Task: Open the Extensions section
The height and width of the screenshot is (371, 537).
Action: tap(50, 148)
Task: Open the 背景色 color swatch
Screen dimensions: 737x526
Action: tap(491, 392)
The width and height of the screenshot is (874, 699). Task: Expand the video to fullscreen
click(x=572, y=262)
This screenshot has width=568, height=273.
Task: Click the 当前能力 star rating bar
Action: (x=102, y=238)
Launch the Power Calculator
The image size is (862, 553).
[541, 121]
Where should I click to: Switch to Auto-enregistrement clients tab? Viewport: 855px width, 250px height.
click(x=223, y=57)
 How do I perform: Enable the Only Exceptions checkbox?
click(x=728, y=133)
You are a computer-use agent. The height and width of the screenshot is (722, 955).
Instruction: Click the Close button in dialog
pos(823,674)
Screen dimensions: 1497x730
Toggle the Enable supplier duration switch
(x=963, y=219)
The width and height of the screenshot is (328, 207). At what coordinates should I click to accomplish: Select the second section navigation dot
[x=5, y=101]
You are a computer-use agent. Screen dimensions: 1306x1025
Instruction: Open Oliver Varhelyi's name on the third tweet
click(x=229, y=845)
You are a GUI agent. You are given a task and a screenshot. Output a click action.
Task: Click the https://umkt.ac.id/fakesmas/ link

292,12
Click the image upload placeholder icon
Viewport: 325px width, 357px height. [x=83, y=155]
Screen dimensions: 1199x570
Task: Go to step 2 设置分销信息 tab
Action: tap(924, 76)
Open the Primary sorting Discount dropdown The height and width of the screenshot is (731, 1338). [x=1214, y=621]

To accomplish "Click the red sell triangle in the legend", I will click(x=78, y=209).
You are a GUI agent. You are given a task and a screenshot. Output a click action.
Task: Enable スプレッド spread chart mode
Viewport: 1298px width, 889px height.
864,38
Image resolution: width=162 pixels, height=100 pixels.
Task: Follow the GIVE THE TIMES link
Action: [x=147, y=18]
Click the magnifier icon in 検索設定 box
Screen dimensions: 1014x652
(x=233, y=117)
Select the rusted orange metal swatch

---

Please count how many lines in the records above contain the word "dimensions", and reply with only that number.

5